Re: [RFC PATCH v1 03/43] accel/tcg: Add gvec size changing operations

qemu-devel.nongnu.org archive mirror
 help / color / mirror / Atom feed

From: Richard Henderson <richard.henderson@linaro.org>
To: Anton Johansson <anjo@rev.ng>
Cc: qemu-devel@nongnu.org, ale@rev.ng, ltaylorsimpson@gmail.com,
	bcain@quicinc.com, philmd@linaro.org, alex.bennee@linaro.org
Subject: Re: [RFC PATCH v1 03/43] accel/tcg: Add gvec size changing operations
Date: Tue, 3 Dec 2024 12:57:57 -0600	[thread overview]
Message-ID: <e4910c71-8220-404b-bb43-0b885914e183@linaro.org> (raw)
In-Reply-To: <v5pkpmxto7vtshg7a5mifaozrzn6n5d7raknvydad3oxk67jeu@i4jydb4wylpb>

On 12/3/24 12:08, Anton Johansson wrote:
> On 22/11/24, Richard Henderson wrote:
>> On 11/20/24 19:49, Anton Johansson wrote:
>>> Adds new functions to the gvec API for truncating, sign- or zero
>>> extending vector elements.  Currently implemented as helper functions,
>>> these may be mapped onto host vector instructions in the future.
>>>
>>> For the time being, allows translation of more complicated vector
>>> instructions by helper-to-tcg.
>>>
>>> Signed-off-by: Anton Johansson <anjo@rev.ng>
>>> ---
>>>    accel/tcg/tcg-runtime-gvec.c     | 41 +++++++++++++++++
>>>    accel/tcg/tcg-runtime.h          | 22 +++++++++
>>>    include/tcg/tcg-op-gvec-common.h | 18 ++++++++
>>>    tcg/tcg-op-gvec.c                | 78 ++++++++++++++++++++++++++++++++
>>>    4 files changed, 159 insertions(+)
>>>
>>> diff --git a/accel/tcg/tcg-runtime-gvec.c b/accel/tcg/tcg-runtime-gvec.c
>>> index afca89baa1..685c991e6a 100644
>>> --- a/accel/tcg/tcg-runtime-gvec.c
>>> +++ b/accel/tcg/tcg-runtime-gvec.c
>>> @@ -1569,3 +1569,44 @@ void HELPER(gvec_bitsel)(void *d, void *a, void *b, void *c, uint32_t desc)
>>>        }
>>>        clear_high(d, oprsz, desc);
>>>    }
>>> +
>>> +#define DO_SZ_OP1(NAME, DSTTY, SRCTY)                                      \
>>> +void HELPER(NAME)(void *d, void *a, uint32_t desc)                         \
>>> +{                                                                          \
>>> +    intptr_t oprsz = simd_oprsz(desc);                                     \
>>> +    intptr_t elsz = oprsz/sizeof(DSTTY);                                   \
>>> +    intptr_t i;                                                            \
>>> +                                                                           \
>>> +    for (i = 0; i < elsz; ++i) {                                           \
>>> +        SRCTY aa = *((SRCTY *) a + i);                                     \
>>> +        *((DSTTY *) d + i) = aa;                                           \
>>> +    }                                                                      \
>>> +    clear_high(d, oprsz, desc);                                            \
>>
>> This formulation is not valid.

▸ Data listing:
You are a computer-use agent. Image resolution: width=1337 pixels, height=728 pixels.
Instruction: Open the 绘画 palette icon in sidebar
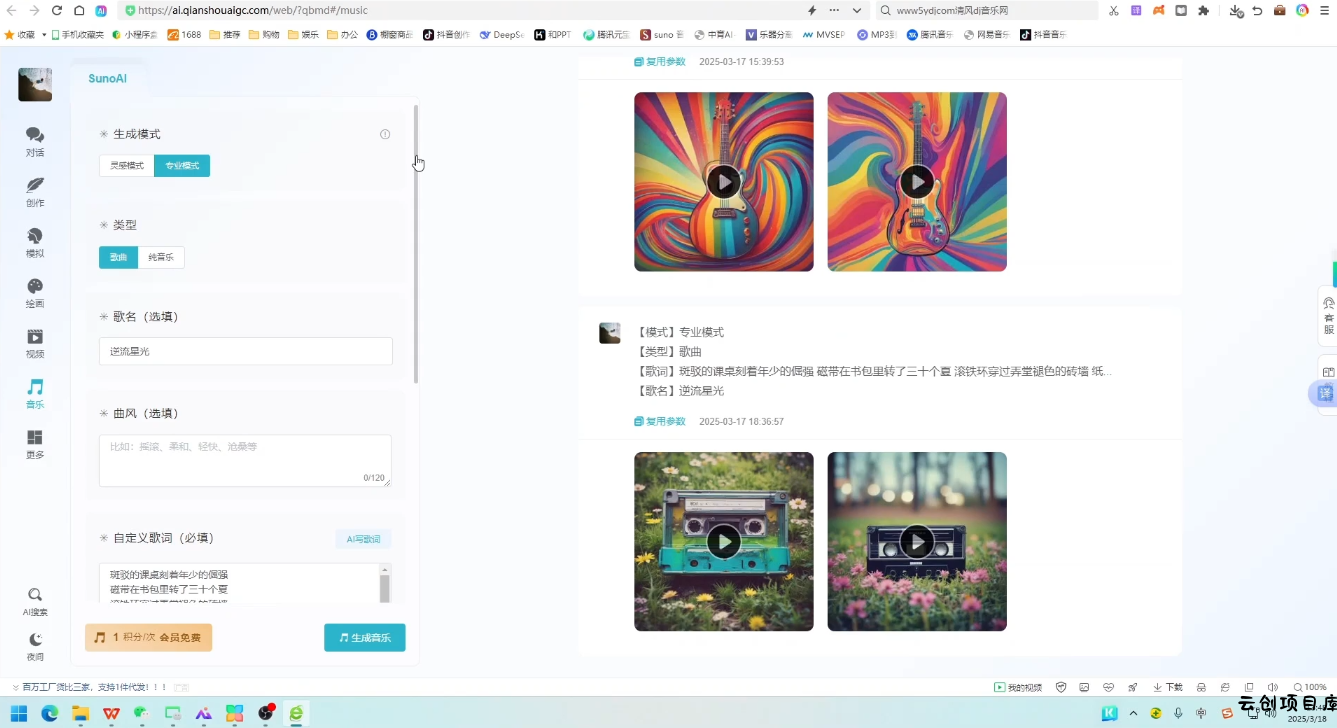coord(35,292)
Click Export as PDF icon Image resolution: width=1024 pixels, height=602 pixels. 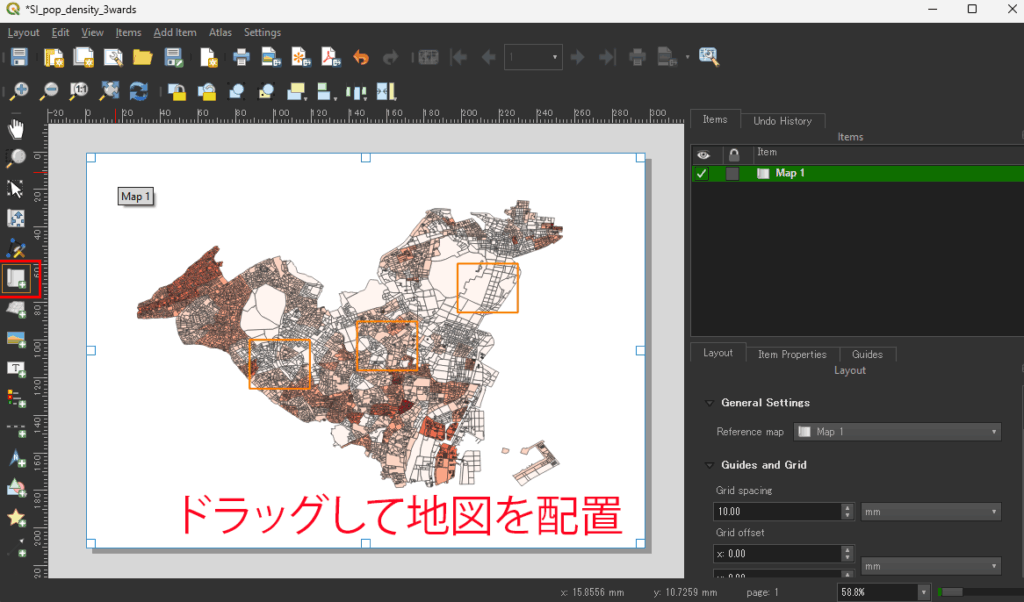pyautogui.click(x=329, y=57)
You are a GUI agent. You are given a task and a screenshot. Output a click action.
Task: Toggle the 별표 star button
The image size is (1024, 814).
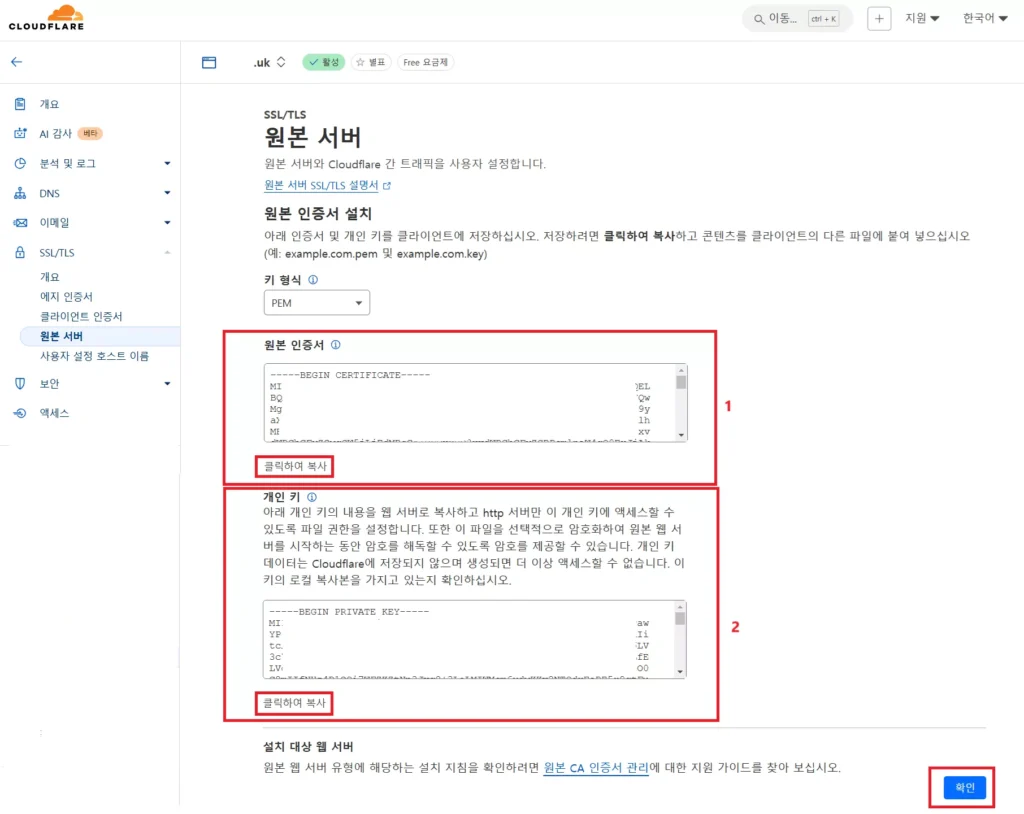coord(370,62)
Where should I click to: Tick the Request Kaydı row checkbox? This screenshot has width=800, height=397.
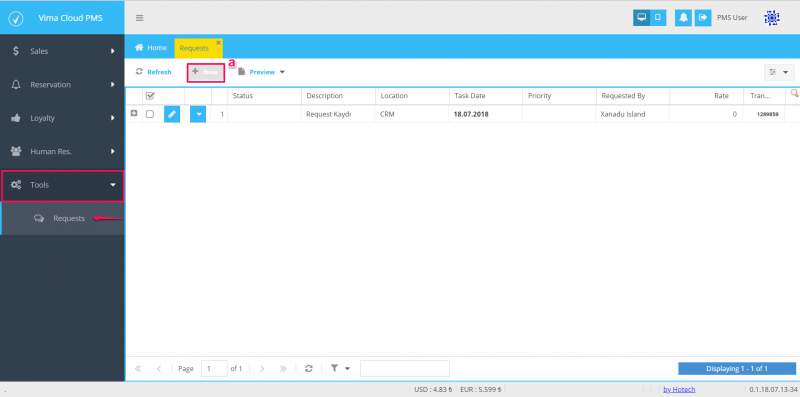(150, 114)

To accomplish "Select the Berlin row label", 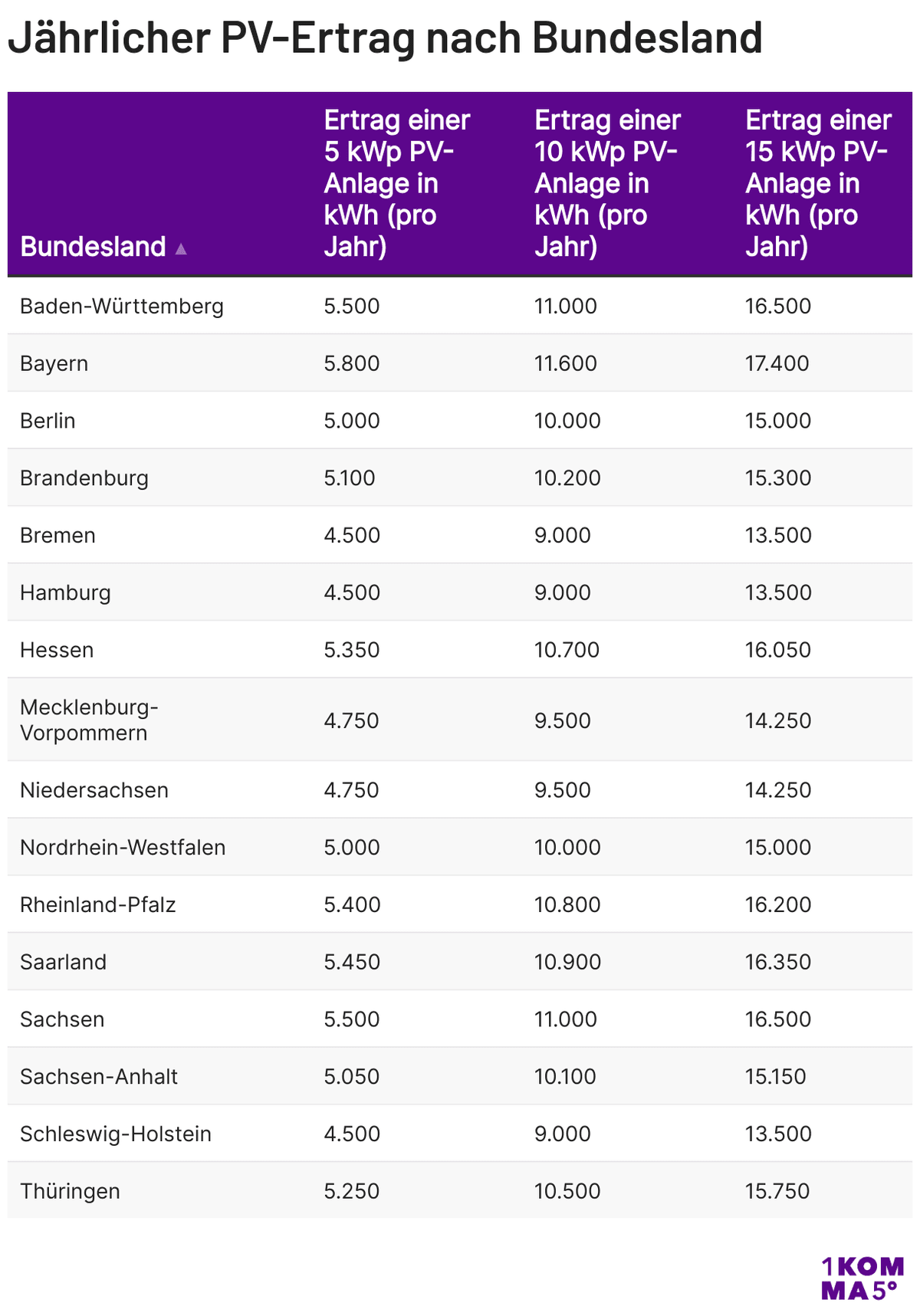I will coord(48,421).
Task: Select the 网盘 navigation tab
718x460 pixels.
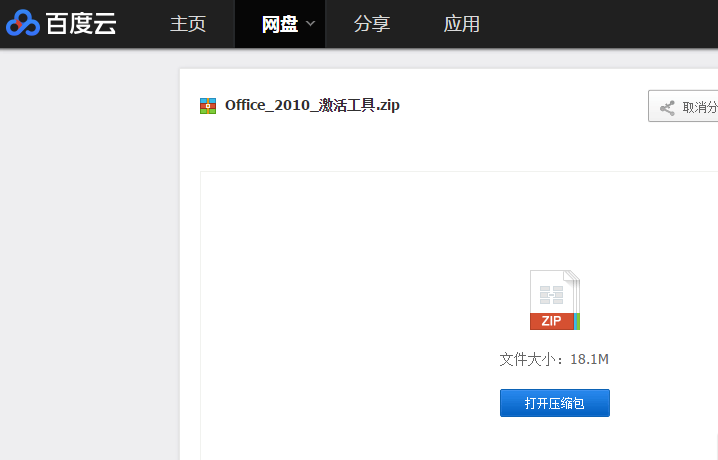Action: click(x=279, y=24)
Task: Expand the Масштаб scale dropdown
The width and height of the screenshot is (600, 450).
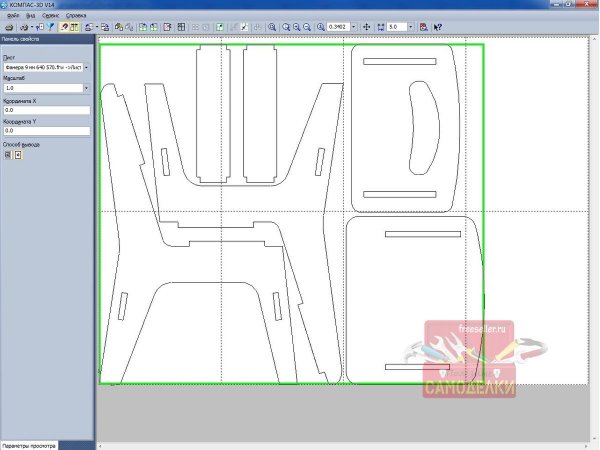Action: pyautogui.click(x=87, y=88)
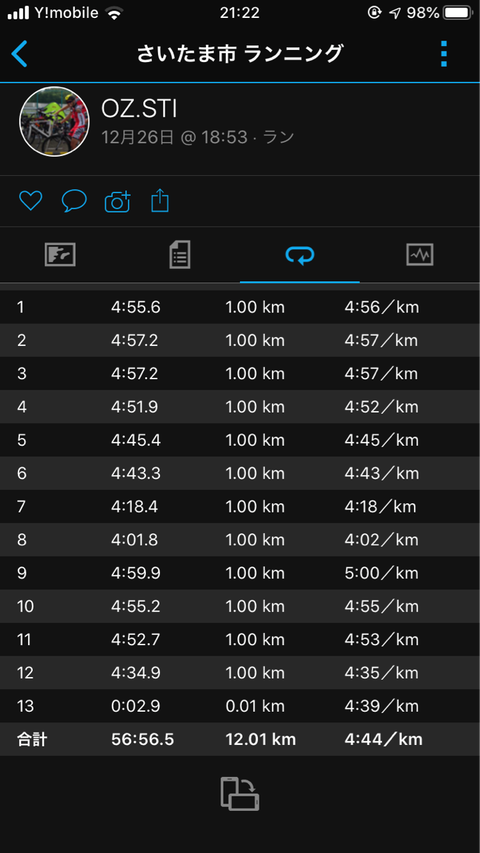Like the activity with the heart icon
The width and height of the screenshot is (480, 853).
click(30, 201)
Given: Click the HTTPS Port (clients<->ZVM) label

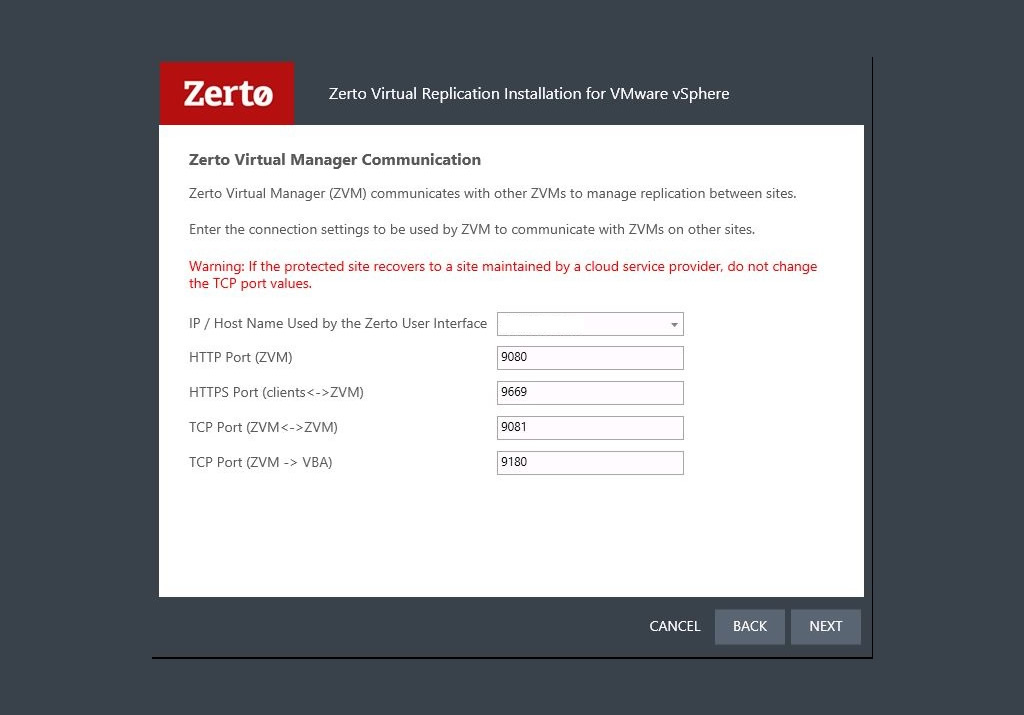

▸ Set tasks:
(1) Answer these questions about the gvec patch thread:
(a) On what date and at what time was the reply sent?
(b) How many insertions does the patch report across its four files?
(c) Which file receives 78 added lines?
(2) Write out everything in the gvec patch thread from "On 12/3/24 12:08, Anton" down to "in the future.".
(3) How would the gvec patch thread go on? Continue it from the point where it stops.

▸ Results in order:
(1)
(a) Tue, 3 Dec 2024 12:57:57 -0600
(b) 159
(c) tcg/tcg-op-gvec.c

(2)
On 12/3/24 12:08, Anton Johansson wrote:
> On 22/11/24, Richard Henderson wrote:
>> On 11/20/24 19:49, Anton Johansson wrote:
>>> Adds new functions to the gvec API for truncating, sign- or zero
>>> extending vector elements.  Currently implemented as helper functions,
>>> these may be mapped onto host vector instructions in the future.

(3)
>>
>> (1) Generic forms must *always* operate strictly on columns.  This
>> formulation is either expanding a narrow vector to a wider vector or
>> compressing a wider vector to a narrow vector.
>>
>> (2) This takes no care for byte ordering of the data between columns.  This
>> is where sticking strictly to columns helps, in that we can assume that data
>> is host-endian *within the column*, but we cannot assume anything about the
>> element indexing of ptr + i.
> 
> Concerning (1) and (2), is this a limitation imposed on generic vector
> ops. to simplify mapping to host vector instructions where
> padding/alignment of elements might differ?  From my understanding, the
> helper above should be fine since we can assume contiguous elements?

This is a limitation imposed on generic vector ops, because different target/arch/ 
represent their vectors in different ways.

For instance, Arm and RISC-V chunk the vector in to host-endian uint64_t, with the chunks 
indexed little-endian.  But PPC puts the entire 128-bit vector in host-endian bit 
ordering, so the uint64_t chunks are host-endian.

On a big-endian host, ptr+1 may be addressing element i-1 or i-7 instead of i+1.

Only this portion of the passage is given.